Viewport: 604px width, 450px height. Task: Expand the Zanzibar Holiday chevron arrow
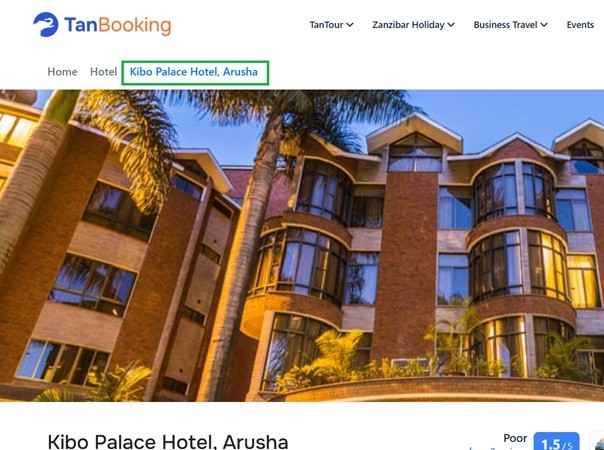(x=451, y=25)
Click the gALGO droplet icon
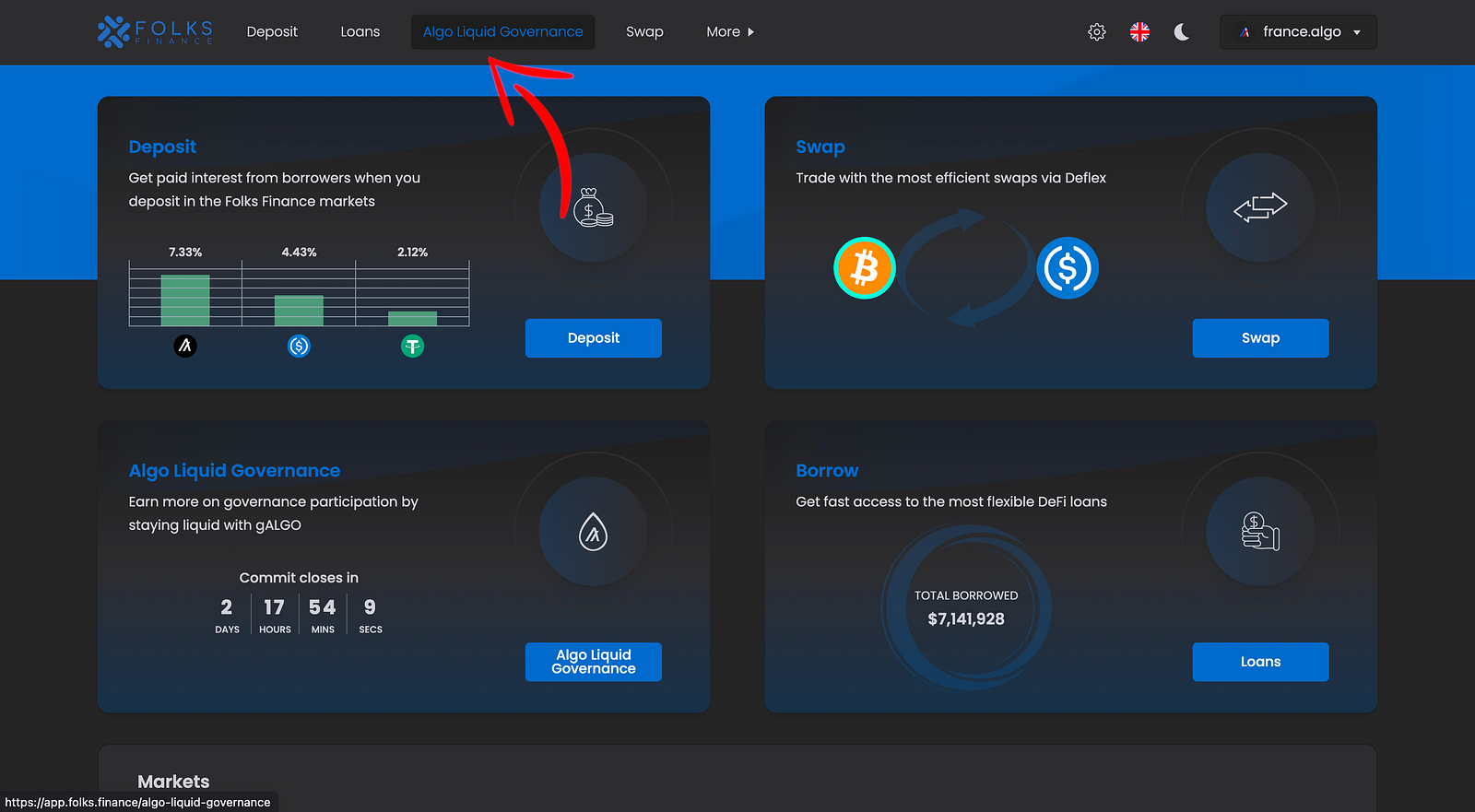The width and height of the screenshot is (1475, 812). click(x=593, y=532)
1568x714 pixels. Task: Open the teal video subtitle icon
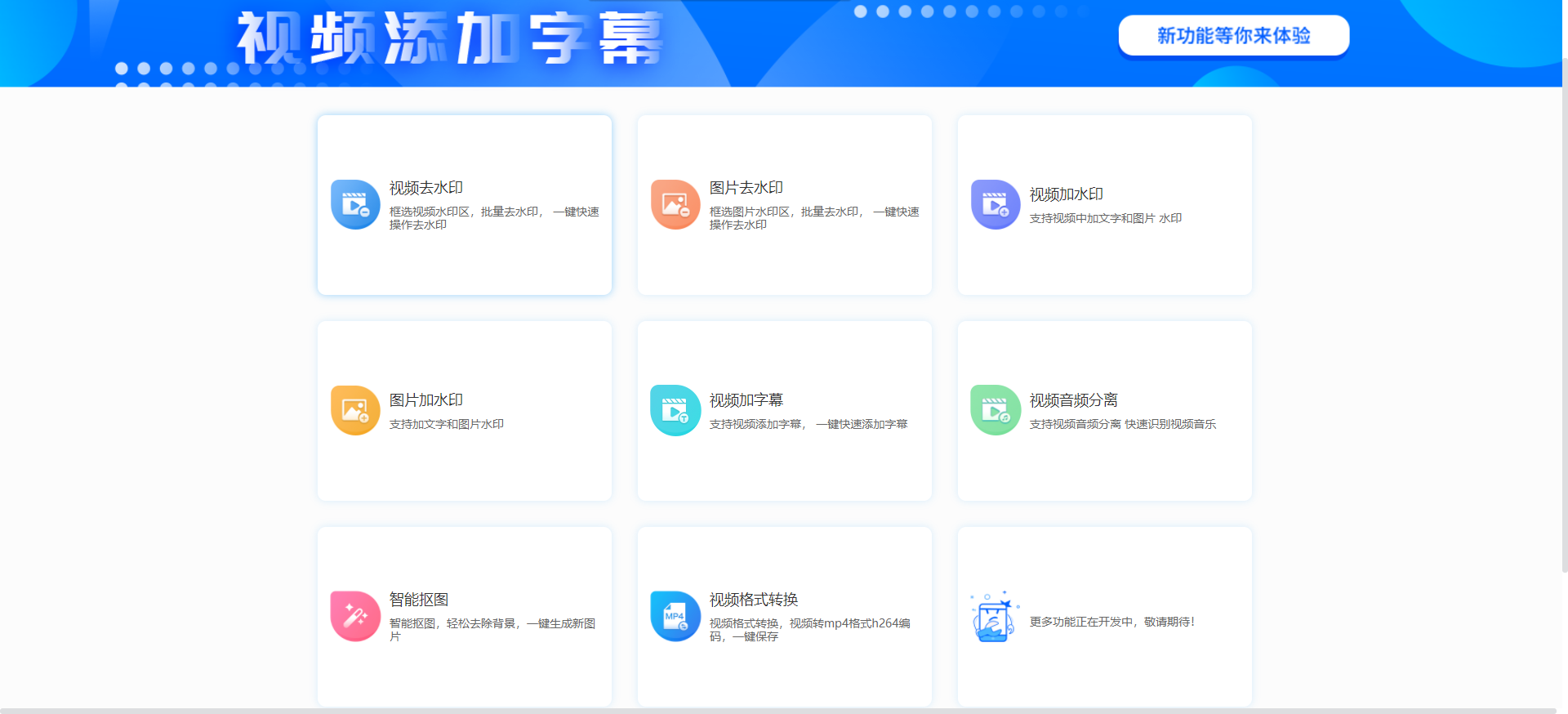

▶ Goal
Can you reproduce every line of text from the records above word for word, leaving out the pictures?

▶ Full answer
Viewport: 604px width, 450px height. Task: Expand the Zanzibar Holiday chevron arrow
(x=451, y=25)
Click the gALGO droplet icon
The width and height of the screenshot is (1475, 812). click(x=593, y=532)
1568x714 pixels. Task: Open the teal video subtitle icon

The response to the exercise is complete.